El oído se muestra despierto, atento a cualquier rumor que viaja mezclado en la tibia brisa que pone rumbo desde la arboleda. Tratando de dar un sigiloso rodeo, me acerco a la espesura por ver si descubro el origen de tal sonido. Y ahí lo veo, agarrado en en incierta posición a la corteza de un árbol, con la cabeza hacia el suelo, mirando curioso a un lado y otro. La quietud del instante y la imprescindible atención permiten captar cualquier movimiento, el menor roce, de modo que se favorecen los encuentros. Poco a poco el lugar se va desprendiendo de su carácter ignoto. Mi inquieto acompañante es un trepador azul.

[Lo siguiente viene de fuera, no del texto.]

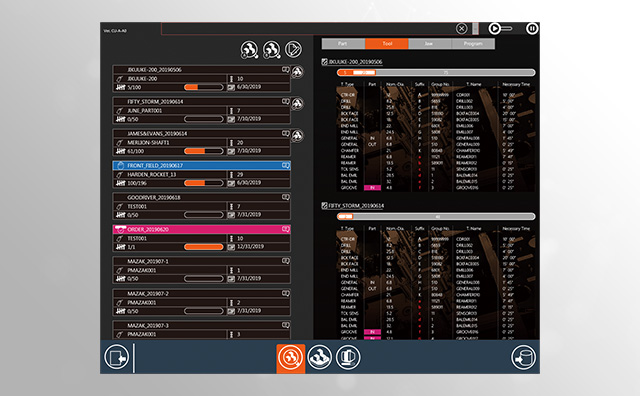The width and height of the screenshot is (640, 396).
Task: Click the clear X icon in top bar
Action: 461,29
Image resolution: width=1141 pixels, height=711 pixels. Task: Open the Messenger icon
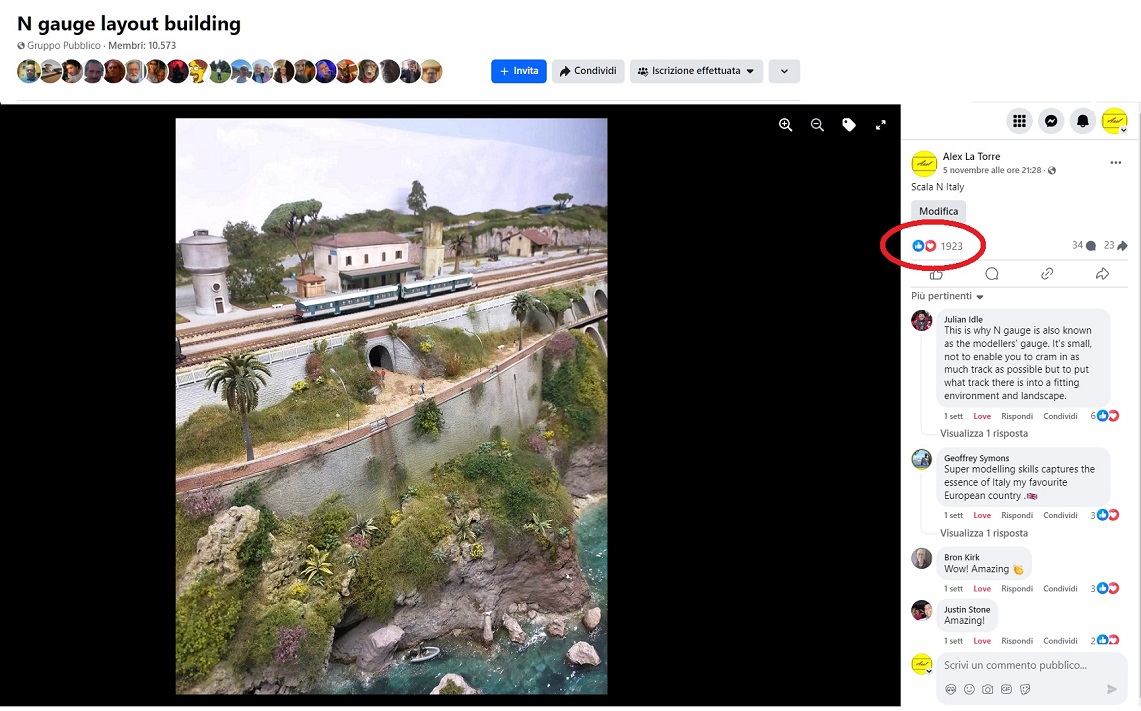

A veces ocurre que el paisaje no resulta plenamente accesible. Un mismo lugar se ofrece de formas diversas en diferentes momentos del año. Cambian sus colores, sus aromas, sus murmullos, y eso genera en nosotros más dudas. Nuevas incertidumbres conducen a nuevas búsquedas, y cada una de ellas provoca nuevos conocimientos. En todo momento, sin embargo, hemos de ser conscientes de que buena parte de los secretos de la naturaleza se escaparán a nuestro paso, tal vez porque no hemos agudizado plenamente los sentidos. El paisaje no sale de su anonimato; habrá que seguir intentándolo. Quizá se trate de un misterio o una suma de misterios, pero, en todo caso, eso facilitará nuestro acercamiento al paisaje, a las vidas que lo habitan. El uso feraz de los sentidos hace que el ser no queda encorsetado por los límites de la piel, sino que se prolongue en busca del horizonte, la única frontera. Se inocula en la mente el deseo de no alterar nada el espacio comprendido en ese inalcanzable confín. La contemplación del paisaje es un bálsamo irreemplazable para la mente.